[WORK TO COMPLETE]:
Records follow. Print exactly the lines from the one that has "You are a GUI" through the one that has "Screen dimensions: 868x601", inclusive, and omit the pictures.

[STUDY MATERIAL]:
--- START ---

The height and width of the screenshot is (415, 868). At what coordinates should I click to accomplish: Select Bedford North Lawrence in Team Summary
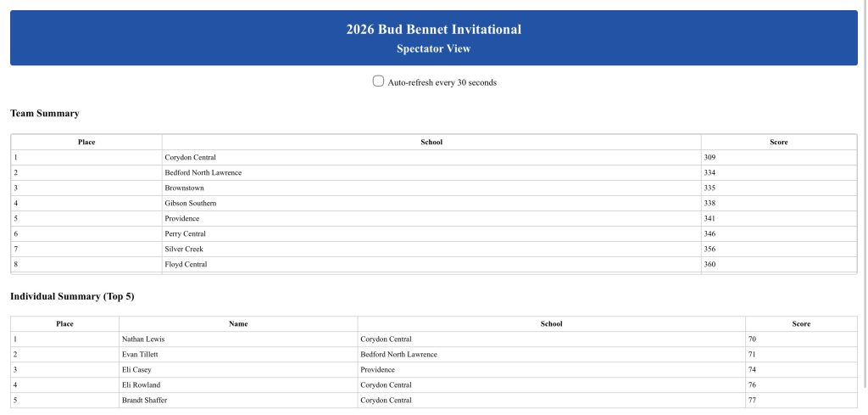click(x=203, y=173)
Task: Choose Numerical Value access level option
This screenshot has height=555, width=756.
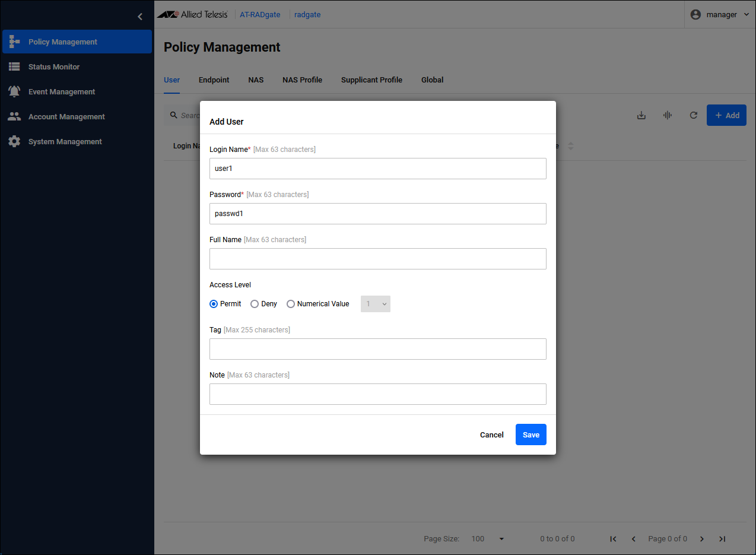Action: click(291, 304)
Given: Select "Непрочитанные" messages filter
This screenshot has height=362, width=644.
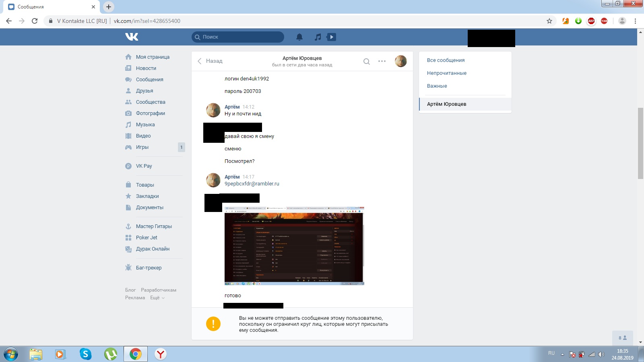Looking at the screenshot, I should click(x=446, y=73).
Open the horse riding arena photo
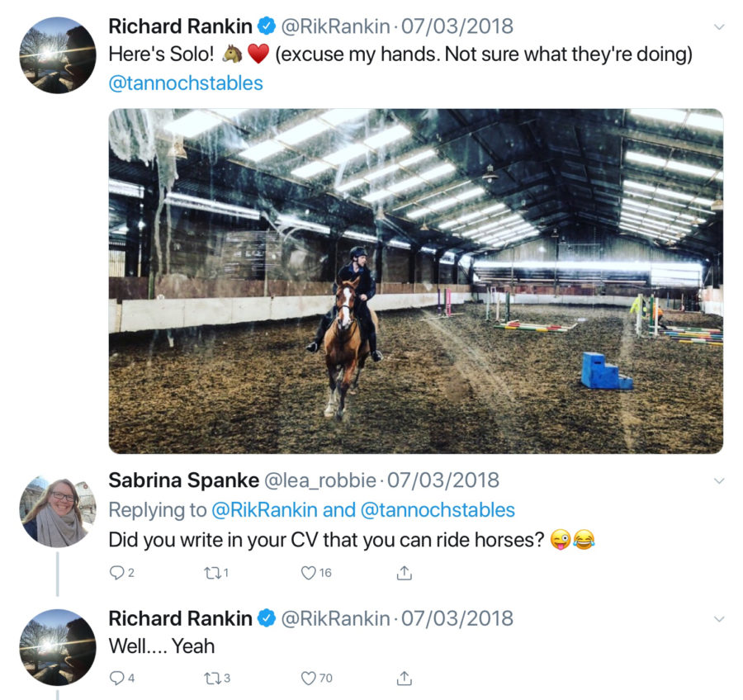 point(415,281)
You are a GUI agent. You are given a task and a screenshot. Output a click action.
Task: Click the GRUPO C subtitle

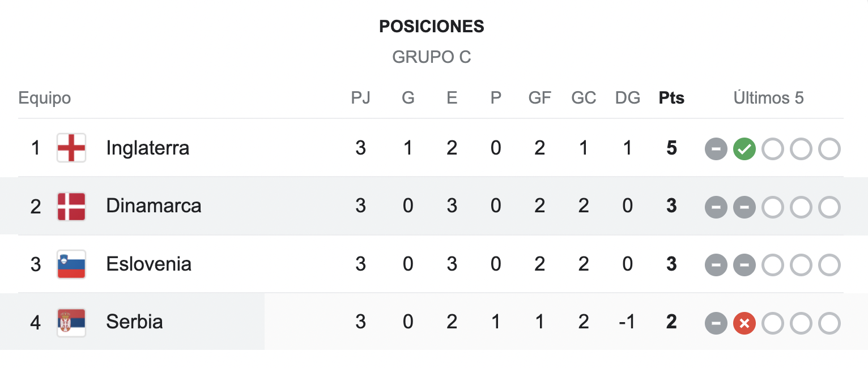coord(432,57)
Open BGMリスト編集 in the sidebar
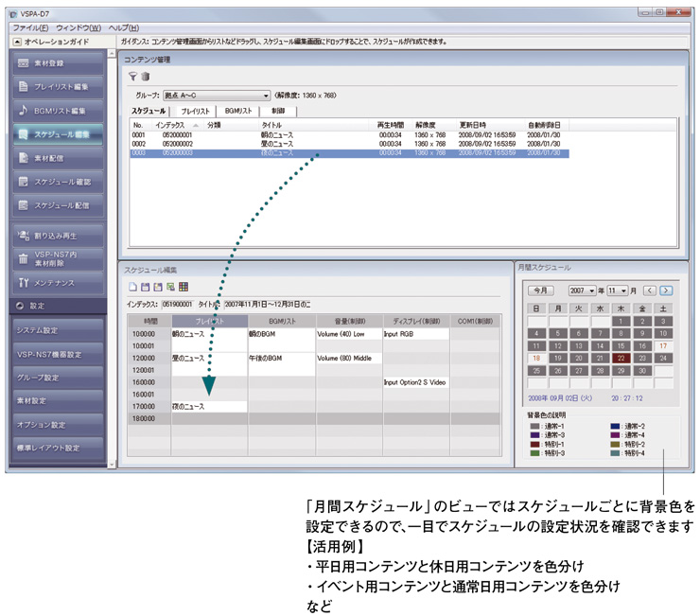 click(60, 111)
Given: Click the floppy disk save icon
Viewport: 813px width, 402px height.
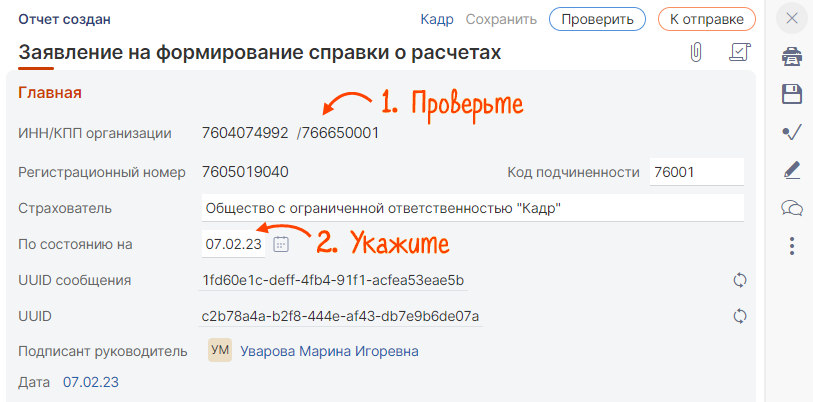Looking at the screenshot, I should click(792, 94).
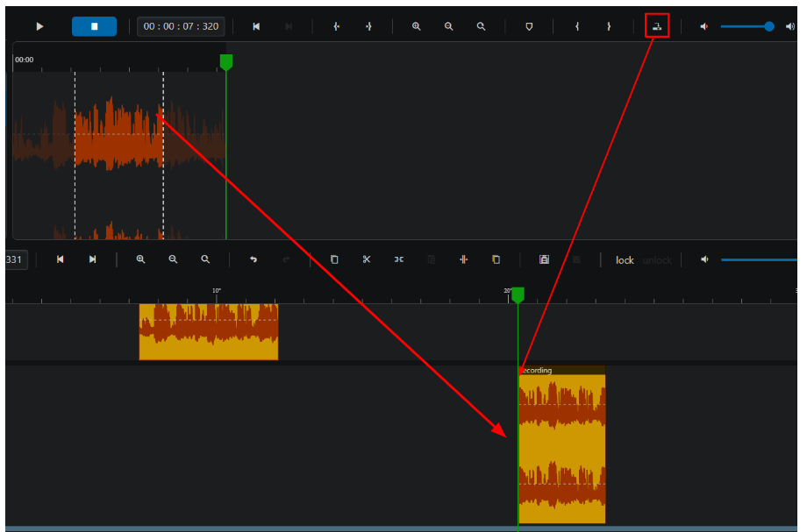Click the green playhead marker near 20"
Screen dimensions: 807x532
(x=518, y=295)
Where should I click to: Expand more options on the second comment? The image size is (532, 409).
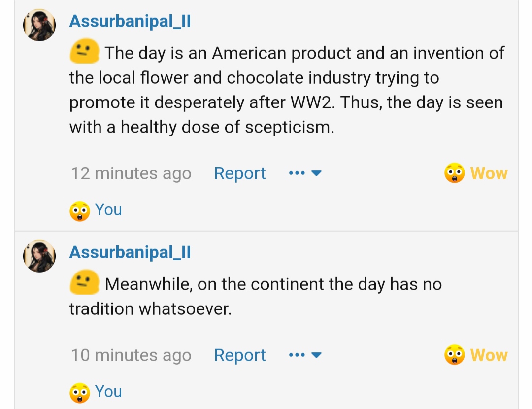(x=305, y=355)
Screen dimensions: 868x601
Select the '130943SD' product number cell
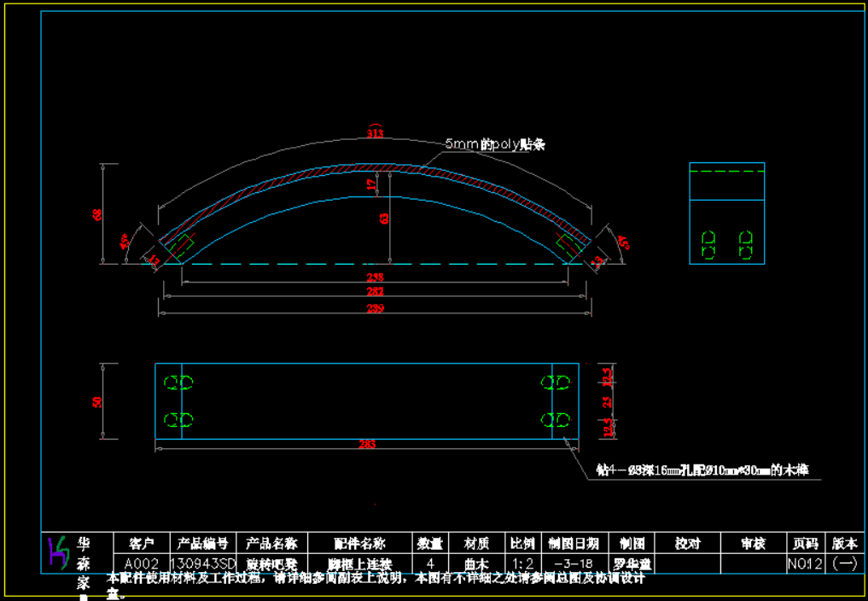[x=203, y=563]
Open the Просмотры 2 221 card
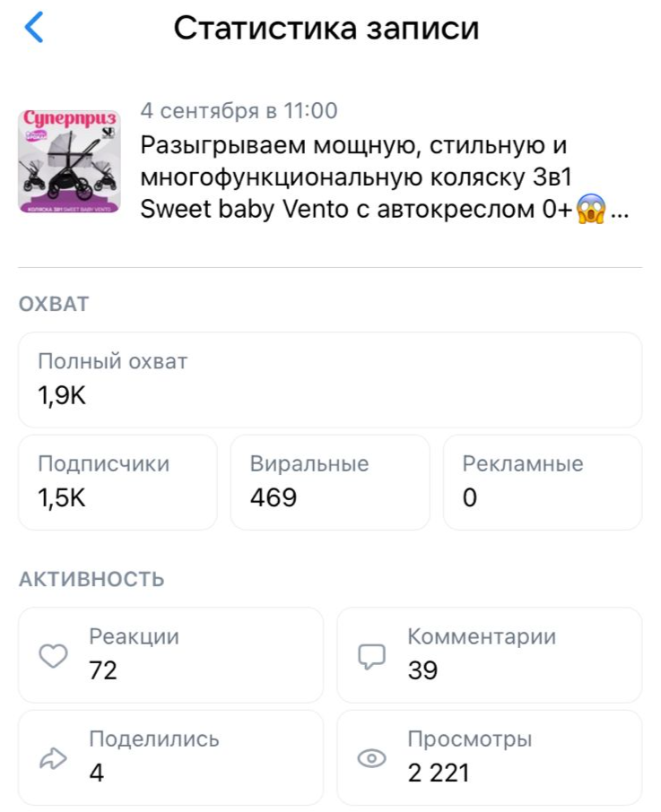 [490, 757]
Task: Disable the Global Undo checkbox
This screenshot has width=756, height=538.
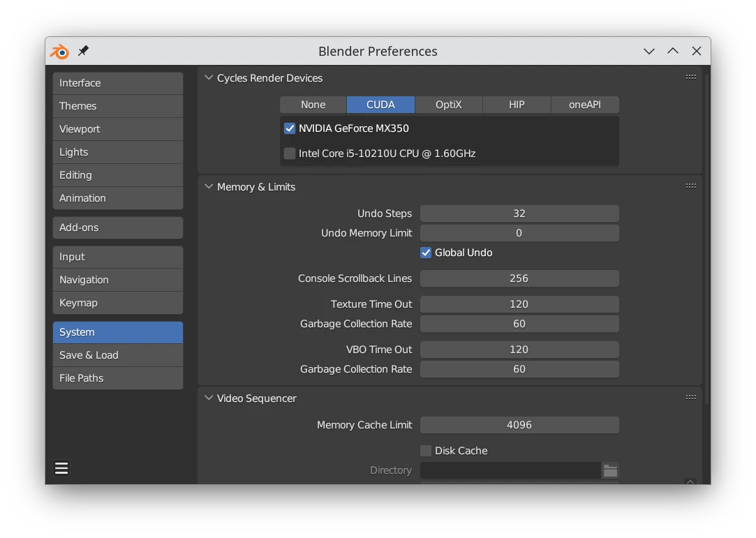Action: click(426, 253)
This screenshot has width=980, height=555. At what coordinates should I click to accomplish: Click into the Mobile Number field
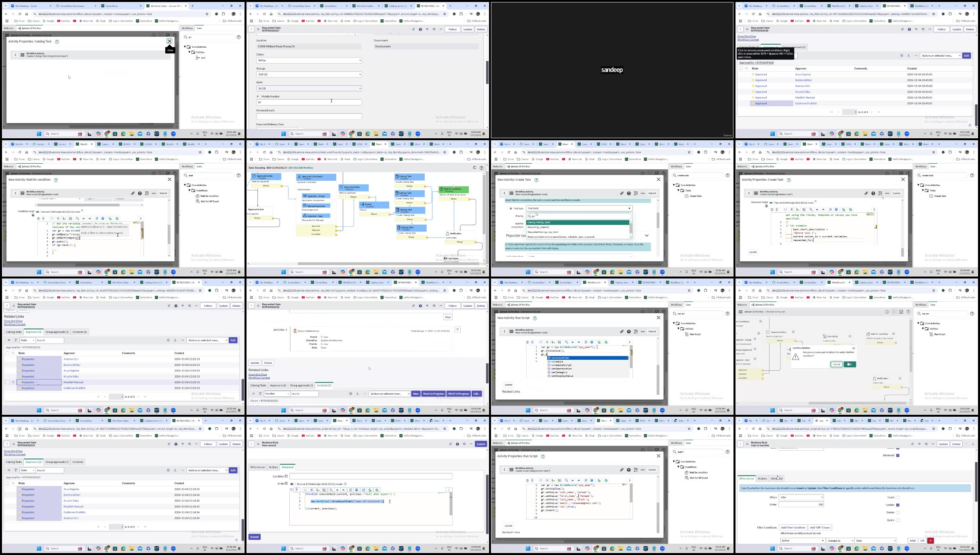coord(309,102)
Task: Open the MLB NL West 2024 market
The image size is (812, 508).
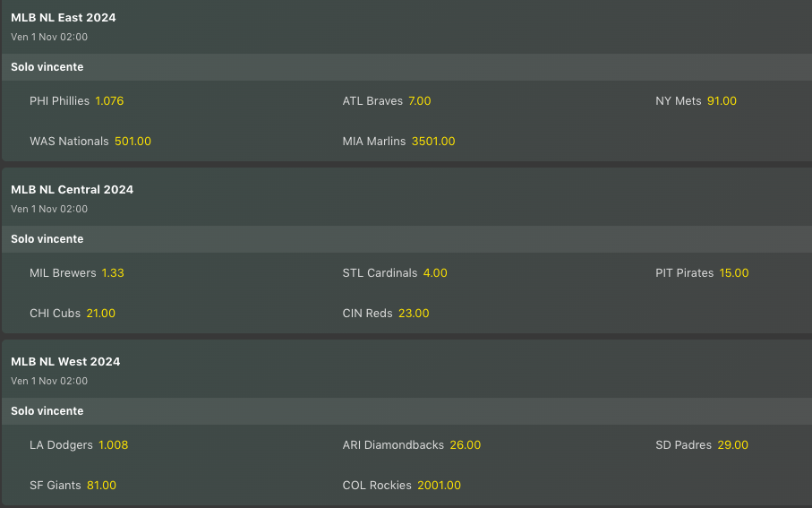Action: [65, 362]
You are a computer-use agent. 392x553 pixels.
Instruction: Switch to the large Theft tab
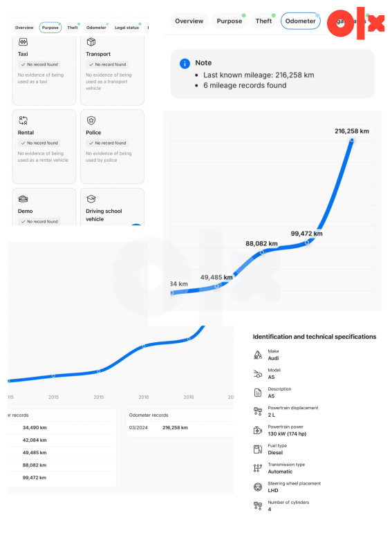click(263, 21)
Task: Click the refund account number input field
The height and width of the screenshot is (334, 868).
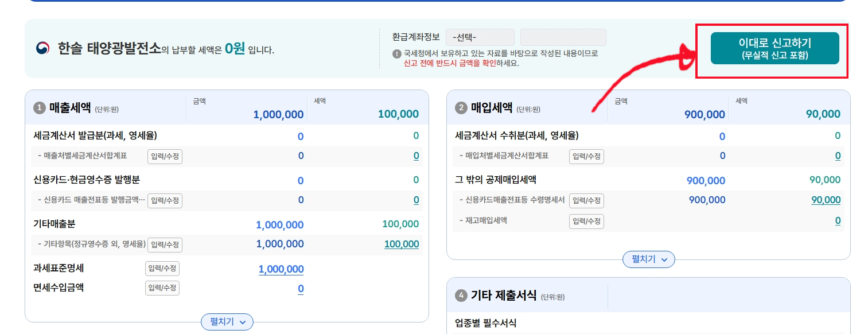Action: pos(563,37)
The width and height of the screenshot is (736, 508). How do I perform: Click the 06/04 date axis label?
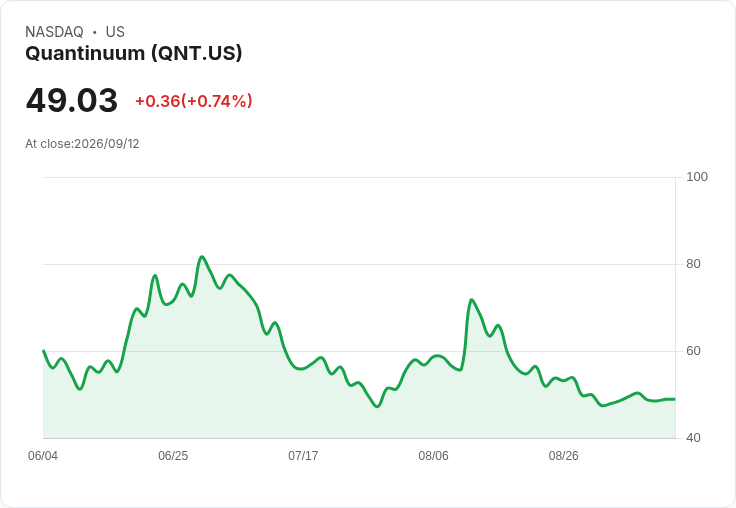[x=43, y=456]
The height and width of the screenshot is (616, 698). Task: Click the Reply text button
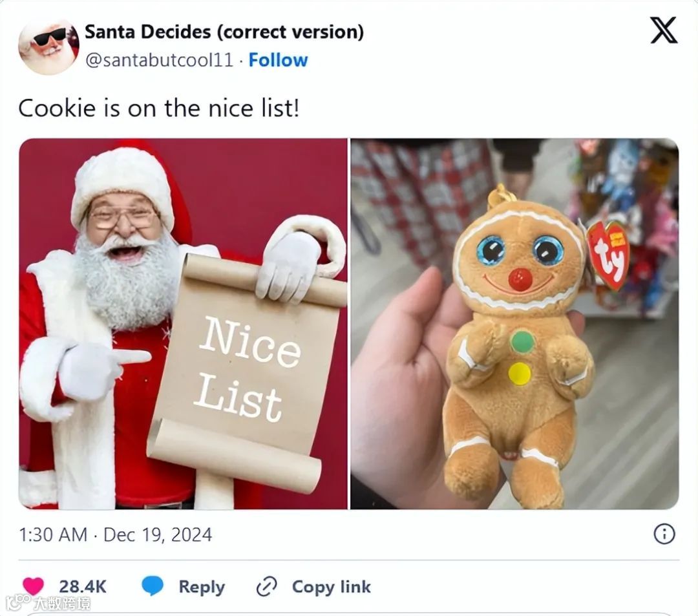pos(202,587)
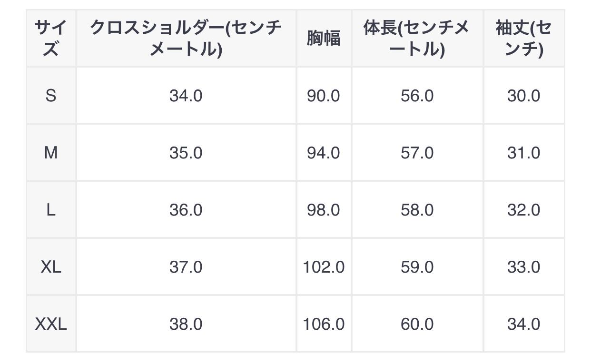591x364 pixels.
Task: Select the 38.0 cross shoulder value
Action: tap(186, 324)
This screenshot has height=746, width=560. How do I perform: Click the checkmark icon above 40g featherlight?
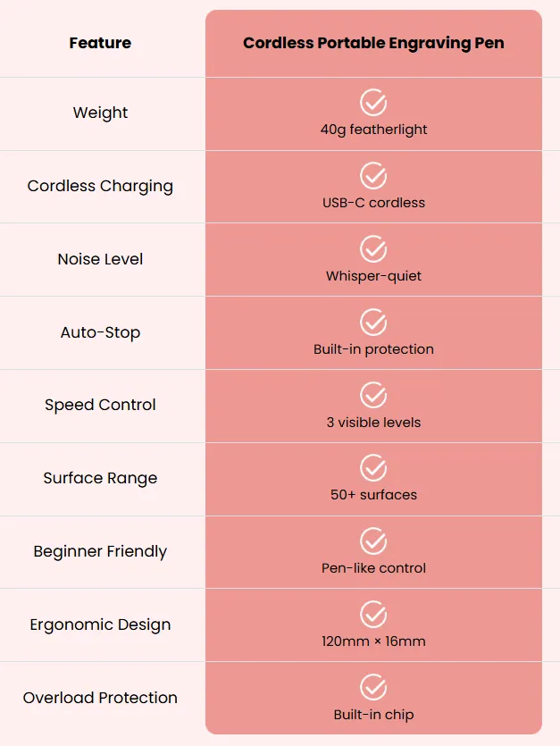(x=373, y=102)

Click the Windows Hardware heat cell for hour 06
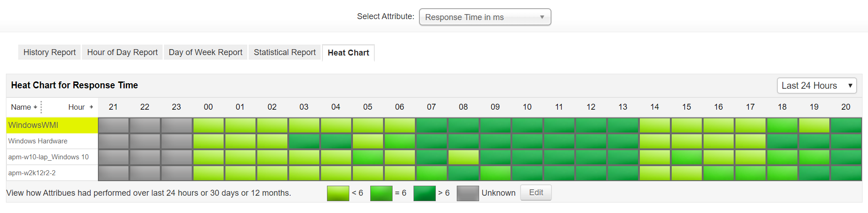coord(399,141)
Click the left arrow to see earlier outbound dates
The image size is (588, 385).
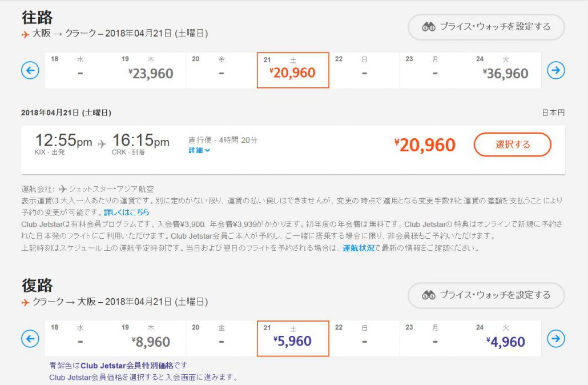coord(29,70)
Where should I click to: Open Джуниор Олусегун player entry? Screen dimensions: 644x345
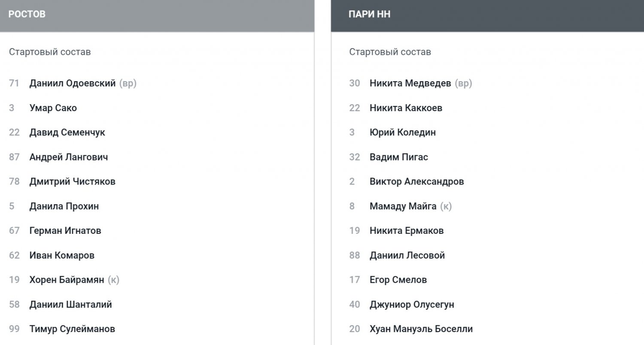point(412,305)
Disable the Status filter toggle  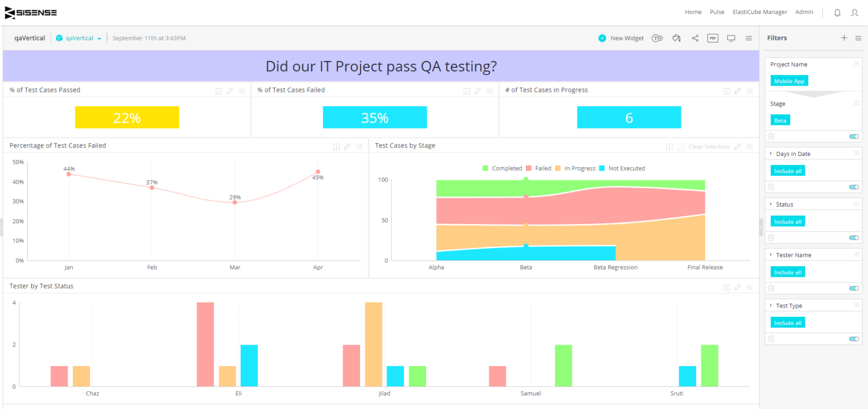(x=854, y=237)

--- END ---

[RESPONSE TO THIS EXERCISE]:
You are a GUI agent. You are given a task and a screenshot. Output a click action.
Task: Click the GRUPO C subtitle

coord(432,57)
Open BGMリスト編集 in the sidebar
 click(60, 111)
Given: Click the floppy disk save icon
Viewport: 813px width, 402px height.
Looking at the screenshot, I should click(792, 94).
Click the green playhead marker near 20"
Screen dimensions: 807x532
(x=518, y=295)
Where should I click to: Expand more options on the second comment? The image size is (532, 409).
(x=305, y=355)
Screen dimensions: 868x601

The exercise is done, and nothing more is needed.